- _Short exercise_
Copy every one of the rows below word for word, without any changes.

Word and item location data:
>>>
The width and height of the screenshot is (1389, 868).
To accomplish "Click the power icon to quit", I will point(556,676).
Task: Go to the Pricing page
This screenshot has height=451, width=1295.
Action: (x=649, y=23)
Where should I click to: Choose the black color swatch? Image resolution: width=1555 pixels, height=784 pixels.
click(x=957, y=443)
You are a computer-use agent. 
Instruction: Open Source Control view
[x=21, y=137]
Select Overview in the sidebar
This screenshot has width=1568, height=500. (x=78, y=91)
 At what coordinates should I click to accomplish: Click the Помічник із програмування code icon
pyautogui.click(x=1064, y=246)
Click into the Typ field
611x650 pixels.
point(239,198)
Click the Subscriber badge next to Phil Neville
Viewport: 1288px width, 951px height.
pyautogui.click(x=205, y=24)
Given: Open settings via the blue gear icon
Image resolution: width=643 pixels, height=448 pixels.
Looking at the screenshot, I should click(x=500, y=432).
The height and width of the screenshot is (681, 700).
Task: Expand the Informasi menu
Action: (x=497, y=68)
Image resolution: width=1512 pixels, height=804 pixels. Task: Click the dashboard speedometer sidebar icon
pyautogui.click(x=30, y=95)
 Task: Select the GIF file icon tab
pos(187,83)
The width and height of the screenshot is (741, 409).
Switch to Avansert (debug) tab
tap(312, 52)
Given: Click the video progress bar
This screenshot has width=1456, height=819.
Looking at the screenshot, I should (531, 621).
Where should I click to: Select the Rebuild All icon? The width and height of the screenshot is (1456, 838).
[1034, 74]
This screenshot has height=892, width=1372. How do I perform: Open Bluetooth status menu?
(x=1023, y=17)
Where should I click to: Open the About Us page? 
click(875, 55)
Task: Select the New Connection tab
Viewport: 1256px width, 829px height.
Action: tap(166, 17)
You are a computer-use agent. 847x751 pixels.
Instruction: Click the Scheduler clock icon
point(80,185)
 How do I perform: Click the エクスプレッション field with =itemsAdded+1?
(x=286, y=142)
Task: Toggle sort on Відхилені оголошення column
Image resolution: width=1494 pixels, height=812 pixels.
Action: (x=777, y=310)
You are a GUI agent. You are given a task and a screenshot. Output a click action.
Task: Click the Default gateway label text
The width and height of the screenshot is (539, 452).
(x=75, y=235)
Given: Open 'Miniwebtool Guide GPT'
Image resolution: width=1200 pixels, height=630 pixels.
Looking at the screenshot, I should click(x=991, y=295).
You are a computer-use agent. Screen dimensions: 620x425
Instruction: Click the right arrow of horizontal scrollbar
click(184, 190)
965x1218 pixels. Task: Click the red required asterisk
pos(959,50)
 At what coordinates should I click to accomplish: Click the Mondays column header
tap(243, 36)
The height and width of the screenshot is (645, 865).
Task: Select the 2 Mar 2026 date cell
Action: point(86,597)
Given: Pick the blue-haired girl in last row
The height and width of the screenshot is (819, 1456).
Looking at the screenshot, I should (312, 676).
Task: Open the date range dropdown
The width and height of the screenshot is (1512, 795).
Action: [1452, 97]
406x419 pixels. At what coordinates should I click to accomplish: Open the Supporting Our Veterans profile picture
<<<
- _Written answer_
The width and height of the screenshot is (1389, 868).
To accomplish "Click the power icon to quit", I will point(556,676).
Task: Go to the Pricing page
This screenshot has height=451, width=1295.
Action: (x=649, y=23)
Where should I click to: Choose the black color swatch? Image resolution: width=1555 pixels, height=784 pixels.
click(x=957, y=443)
You are a computer-use agent. 
Instruction: Open Source Control view
[x=21, y=137]
Select Overview in the sidebar
This screenshot has width=1568, height=500. (x=78, y=91)
 At what coordinates should I click to accomplish: Click the Помічник із програмування code icon
pyautogui.click(x=1064, y=246)
Click into the Typ field
611x650 pixels.
point(239,198)
Click the Subscriber badge next to Phil Neville
Viewport: 1288px width, 951px height.
pyautogui.click(x=205, y=24)
Given: Open settings via the blue gear icon
Image resolution: width=643 pixels, height=448 pixels.
Looking at the screenshot, I should click(x=500, y=432).
The height and width of the screenshot is (681, 700).
Task: Expand the Informasi menu
Action: (x=497, y=68)
Image resolution: width=1512 pixels, height=804 pixels. Task: Click the dashboard speedometer sidebar icon
pyautogui.click(x=30, y=95)
 Task: Select the GIF file icon tab
pos(187,83)
The width and height of the screenshot is (741, 409).
Switch to Avansert (debug) tab
tap(312, 52)
Given: Click the video progress bar
This screenshot has width=1456, height=819.
Looking at the screenshot, I should (531, 621).
Where should I click to: Select the Rebuild All icon? The width and height of the screenshot is (1456, 838).
[1034, 74]
This screenshot has height=892, width=1372. How do I perform: Open Bluetooth status menu?
(x=1023, y=17)
Where should I click to: Open the About Us page? 
click(875, 55)
Task: Select the New Connection tab
Viewport: 1256px width, 829px height.
Action: tap(166, 17)
You are a computer-use agent. 847x751 pixels.
Instruction: Click the Scheduler clock icon
point(80,185)
 How do I perform: Click the エクスプレッション field with =itemsAdded+1?
(x=286, y=142)
Task: Toggle sort on Відхилені оголошення column
Image resolution: width=1494 pixels, height=812 pixels.
Action: (x=777, y=310)
You are a GUI agent. You are given a task and a screenshot. Output a click action.
Task: Click the Default gateway label text
The width and height of the screenshot is (539, 452).
(x=75, y=235)
Given: Open 'Miniwebtool Guide GPT'
Image resolution: width=1200 pixels, height=630 pixels.
Looking at the screenshot, I should click(x=991, y=295).
You are a computer-use agent. Screen dimensions: 620x425
Instruction: Click the right arrow of horizontal scrollbar
click(184, 190)
965x1218 pixels. Task: Click the red required asterisk
pos(959,50)
 At what coordinates should I click to accomplish: Click the Mondays column header
tap(243, 36)
The height and width of the screenshot is (645, 865).
Task: Select the 2 Mar 2026 date cell
Action: point(86,597)
Given: Pick the blue-haired girl in last row
The height and width of the screenshot is (819, 1456).
Looking at the screenshot, I should (312, 676).
Task: Open the date range dropdown
The width and height of the screenshot is (1512, 795).
Action: [1452, 97]
406x419 pixels. At what coordinates should I click to accomplish: Open the Supporting Our Veterans profile picture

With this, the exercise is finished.